No nos importa la inteligencia artificial ni los cuerpos artificiales siempre
que sean metálicos o plásticos, pero sí cuando la investigación se desarrolla
en el espacio de la vida artificial. La pesadilla de Un mundo feliz, con una población
diseñada para funciones jerárquicas, no parece tan lejos (de hecho, parece que
la estamos produciendo ya por métodos económicos: la desigualdad creciente
también produce desigualdad creciente en capacidades epistémicas. Camareros con
un inglés básico enchufados al fútbol, como pretende la estrategia neoliberal).
Y por último, las quimeras que, como bien se
sabe, eran animales míticos formados por la mezcla de dos o más especies. Es ya
un territorio abierto: la inserción de genoma de una especie en otra. Quizás,
nos tememos, genoma humano en grandes simios u otras especies.Todo el rollo este del transhumanismo me
recuerda cada vez más a las carretas del Oeste que transportaban frascos de
nitroglicerina para las minas de oro. Es cierto lo que decía Hegel que la lechuza
de Minerva alza su vuelo en el atardecer de la historia, cuando esta ha hecho
su trabajo y la filosofía lo traduce en conceptos. Pero, por una vez deberíamos
pensar que es muy importante dar nombres a las cosas antes de que estas existan.
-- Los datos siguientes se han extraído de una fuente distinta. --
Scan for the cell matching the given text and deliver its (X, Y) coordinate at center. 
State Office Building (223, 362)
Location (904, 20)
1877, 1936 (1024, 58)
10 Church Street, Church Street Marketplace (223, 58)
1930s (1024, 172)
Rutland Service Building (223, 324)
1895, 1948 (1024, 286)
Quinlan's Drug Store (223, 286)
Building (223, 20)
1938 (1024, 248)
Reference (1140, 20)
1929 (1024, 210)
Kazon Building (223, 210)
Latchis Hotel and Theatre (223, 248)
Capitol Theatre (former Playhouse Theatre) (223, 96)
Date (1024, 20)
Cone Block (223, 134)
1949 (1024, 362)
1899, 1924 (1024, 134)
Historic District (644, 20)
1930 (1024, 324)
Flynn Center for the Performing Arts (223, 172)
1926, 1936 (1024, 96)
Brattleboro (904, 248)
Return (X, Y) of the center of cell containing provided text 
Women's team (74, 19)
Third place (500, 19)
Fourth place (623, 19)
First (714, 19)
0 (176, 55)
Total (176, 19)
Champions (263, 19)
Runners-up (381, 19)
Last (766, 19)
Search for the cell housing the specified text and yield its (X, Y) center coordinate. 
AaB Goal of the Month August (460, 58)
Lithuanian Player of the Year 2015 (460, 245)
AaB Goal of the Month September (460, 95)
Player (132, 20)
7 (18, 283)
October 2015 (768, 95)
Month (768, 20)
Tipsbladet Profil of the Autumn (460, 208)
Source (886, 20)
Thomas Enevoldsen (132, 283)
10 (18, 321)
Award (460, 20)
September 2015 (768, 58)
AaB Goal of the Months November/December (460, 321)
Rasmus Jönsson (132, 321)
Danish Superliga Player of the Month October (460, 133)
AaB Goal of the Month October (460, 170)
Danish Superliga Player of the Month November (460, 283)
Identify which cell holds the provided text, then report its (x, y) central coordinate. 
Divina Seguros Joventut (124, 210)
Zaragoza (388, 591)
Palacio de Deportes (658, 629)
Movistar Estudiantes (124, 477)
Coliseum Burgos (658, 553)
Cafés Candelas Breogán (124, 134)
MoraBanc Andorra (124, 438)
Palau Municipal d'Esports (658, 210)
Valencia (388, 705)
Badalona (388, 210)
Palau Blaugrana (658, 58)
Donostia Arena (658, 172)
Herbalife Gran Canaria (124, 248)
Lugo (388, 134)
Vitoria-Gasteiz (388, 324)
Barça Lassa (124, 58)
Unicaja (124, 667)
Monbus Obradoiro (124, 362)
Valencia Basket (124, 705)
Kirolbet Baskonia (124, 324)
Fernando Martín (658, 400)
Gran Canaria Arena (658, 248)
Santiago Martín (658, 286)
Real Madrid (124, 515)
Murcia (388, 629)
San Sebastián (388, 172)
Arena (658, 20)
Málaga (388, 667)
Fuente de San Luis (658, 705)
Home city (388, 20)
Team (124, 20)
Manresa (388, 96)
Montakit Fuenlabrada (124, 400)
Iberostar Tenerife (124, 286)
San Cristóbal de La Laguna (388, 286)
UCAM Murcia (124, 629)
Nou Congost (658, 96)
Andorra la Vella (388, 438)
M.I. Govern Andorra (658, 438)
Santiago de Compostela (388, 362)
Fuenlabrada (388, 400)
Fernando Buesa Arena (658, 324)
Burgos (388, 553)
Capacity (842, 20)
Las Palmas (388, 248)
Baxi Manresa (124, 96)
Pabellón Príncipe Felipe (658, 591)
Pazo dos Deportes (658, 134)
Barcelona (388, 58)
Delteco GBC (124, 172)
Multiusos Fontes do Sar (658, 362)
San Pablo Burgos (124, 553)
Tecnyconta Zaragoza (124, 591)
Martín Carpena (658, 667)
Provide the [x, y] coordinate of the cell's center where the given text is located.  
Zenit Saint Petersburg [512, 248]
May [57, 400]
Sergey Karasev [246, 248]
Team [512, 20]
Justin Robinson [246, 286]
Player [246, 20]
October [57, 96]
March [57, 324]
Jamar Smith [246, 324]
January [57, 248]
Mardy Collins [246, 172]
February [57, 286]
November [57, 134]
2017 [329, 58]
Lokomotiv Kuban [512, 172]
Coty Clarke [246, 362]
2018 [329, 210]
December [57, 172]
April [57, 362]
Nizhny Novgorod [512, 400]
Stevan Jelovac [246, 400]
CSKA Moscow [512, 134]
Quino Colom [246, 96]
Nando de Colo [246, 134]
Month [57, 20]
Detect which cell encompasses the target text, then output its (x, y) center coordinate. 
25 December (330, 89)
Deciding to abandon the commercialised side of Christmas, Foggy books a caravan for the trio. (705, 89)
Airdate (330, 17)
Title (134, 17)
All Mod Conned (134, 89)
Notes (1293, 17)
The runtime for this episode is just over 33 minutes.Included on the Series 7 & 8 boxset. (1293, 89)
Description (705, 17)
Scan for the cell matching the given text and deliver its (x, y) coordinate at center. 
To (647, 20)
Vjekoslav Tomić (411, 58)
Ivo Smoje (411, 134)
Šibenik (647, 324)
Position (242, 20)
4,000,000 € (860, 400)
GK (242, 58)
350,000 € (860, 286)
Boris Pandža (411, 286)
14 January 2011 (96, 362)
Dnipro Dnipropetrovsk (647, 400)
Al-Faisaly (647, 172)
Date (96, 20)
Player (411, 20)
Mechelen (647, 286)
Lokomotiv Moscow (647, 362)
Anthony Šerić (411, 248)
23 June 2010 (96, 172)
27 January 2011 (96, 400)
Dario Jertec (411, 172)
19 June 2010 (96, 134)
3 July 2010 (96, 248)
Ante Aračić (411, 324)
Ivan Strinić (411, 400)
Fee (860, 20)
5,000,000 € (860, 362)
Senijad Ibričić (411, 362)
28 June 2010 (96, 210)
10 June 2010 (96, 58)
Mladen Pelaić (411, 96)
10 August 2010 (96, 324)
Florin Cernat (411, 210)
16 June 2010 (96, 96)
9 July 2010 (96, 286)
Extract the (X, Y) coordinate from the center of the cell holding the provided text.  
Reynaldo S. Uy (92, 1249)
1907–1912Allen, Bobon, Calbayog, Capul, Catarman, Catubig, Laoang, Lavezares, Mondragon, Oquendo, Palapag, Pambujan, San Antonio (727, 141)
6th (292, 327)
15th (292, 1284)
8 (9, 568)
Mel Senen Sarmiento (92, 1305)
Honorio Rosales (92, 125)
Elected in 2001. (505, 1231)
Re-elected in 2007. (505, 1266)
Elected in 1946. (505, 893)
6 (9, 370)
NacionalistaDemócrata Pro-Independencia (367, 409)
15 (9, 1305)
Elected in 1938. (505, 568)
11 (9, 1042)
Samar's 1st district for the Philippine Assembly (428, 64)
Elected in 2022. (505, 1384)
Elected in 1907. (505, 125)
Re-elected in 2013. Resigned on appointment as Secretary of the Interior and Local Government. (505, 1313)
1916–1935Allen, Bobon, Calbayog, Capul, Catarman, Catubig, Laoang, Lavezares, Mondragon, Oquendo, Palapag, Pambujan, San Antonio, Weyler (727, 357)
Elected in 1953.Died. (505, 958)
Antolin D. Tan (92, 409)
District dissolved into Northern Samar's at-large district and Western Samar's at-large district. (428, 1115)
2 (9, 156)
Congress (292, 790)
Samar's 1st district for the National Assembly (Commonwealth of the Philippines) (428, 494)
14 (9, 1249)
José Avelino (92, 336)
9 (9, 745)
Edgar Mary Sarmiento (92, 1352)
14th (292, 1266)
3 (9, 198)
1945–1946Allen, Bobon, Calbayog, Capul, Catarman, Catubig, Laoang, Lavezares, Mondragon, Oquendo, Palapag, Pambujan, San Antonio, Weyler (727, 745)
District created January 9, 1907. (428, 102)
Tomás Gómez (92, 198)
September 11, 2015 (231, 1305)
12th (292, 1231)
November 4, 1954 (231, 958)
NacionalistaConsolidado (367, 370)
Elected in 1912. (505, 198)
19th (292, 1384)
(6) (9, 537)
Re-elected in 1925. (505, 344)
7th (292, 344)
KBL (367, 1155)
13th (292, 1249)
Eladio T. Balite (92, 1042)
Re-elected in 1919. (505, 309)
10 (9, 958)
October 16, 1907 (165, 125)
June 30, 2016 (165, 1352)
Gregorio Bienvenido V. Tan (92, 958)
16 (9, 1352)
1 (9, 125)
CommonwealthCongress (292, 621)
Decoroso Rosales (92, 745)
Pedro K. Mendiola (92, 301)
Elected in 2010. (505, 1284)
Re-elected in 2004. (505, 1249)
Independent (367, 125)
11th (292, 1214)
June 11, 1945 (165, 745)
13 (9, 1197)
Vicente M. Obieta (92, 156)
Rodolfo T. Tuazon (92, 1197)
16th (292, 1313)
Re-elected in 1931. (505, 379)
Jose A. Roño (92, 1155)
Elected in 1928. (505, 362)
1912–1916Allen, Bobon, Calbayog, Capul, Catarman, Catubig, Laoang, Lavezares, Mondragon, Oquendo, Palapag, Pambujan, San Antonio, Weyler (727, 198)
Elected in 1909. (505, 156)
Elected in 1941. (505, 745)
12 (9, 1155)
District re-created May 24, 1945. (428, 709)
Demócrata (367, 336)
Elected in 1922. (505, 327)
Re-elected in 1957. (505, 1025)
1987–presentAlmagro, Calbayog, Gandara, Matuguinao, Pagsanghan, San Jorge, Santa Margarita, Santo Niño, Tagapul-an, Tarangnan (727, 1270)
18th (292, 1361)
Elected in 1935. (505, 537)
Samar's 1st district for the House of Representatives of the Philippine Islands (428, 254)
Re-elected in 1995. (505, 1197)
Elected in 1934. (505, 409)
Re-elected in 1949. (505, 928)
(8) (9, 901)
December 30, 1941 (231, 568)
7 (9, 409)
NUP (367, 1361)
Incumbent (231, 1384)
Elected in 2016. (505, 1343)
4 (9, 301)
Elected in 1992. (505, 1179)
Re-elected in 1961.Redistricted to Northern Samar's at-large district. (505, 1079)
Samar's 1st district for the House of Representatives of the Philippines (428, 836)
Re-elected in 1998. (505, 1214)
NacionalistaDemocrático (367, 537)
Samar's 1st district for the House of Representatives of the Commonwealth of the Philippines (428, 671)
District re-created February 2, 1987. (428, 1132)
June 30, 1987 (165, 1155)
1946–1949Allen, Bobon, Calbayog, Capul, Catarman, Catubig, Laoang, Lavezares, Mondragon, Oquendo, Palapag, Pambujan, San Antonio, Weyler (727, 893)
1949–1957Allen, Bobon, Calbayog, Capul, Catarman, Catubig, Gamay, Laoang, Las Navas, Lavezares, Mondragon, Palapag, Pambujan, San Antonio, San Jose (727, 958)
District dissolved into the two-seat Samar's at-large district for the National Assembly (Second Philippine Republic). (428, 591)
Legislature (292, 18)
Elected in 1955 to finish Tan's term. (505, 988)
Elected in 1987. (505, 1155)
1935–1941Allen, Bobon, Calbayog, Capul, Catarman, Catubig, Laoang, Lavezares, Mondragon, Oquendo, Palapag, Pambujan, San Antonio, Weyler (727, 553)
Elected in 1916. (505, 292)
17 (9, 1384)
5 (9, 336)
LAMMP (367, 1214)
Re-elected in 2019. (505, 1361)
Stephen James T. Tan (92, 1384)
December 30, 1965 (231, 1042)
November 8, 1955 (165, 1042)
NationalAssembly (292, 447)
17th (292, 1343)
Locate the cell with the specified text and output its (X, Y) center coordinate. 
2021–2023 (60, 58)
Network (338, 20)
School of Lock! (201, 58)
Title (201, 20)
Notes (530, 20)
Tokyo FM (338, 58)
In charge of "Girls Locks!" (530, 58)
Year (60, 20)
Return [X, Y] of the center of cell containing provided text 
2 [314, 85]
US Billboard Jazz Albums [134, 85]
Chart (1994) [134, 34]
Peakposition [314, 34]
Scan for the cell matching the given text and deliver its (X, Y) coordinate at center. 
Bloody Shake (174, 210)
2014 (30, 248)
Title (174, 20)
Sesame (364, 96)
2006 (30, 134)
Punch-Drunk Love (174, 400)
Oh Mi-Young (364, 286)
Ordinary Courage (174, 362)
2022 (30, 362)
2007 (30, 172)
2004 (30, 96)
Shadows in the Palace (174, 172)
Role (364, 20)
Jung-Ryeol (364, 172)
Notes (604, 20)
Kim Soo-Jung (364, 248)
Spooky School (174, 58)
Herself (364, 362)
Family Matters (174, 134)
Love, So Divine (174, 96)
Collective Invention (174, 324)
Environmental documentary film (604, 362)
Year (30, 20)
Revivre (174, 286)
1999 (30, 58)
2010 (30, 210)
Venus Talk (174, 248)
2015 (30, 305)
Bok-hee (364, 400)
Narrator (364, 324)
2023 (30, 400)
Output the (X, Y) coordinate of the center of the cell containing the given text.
En un espacio de posibilidades cercanas, dar nombre puede significar despejar
un poco la niebla del futuro. A mí personalmente siempre me ha interesado la
naturaleza ciborg pero tal vez es el momento de distinguir ciborgs de monstruos
nada prometedores. Hay muchas razones de orden moral para hacerlo, aunque a mí me
interesan más las políticas: ¿Cuánto van a costar estos inventos en términos de
sostenibilidad ecológica y social?, ¿quiénes van a pagar estos costos? Porque
mucho me temo que sean los de siempre y que los beneficios se los lleven los de
siempre.
La bioética y la biopolítica (no la de Foucault) tienen trabajo que hacer. Lo tenemos todos los ciudadanos y los gobiernos. Pero también la metafísica. La cadena del ser parece tener ahora extraños eslabones.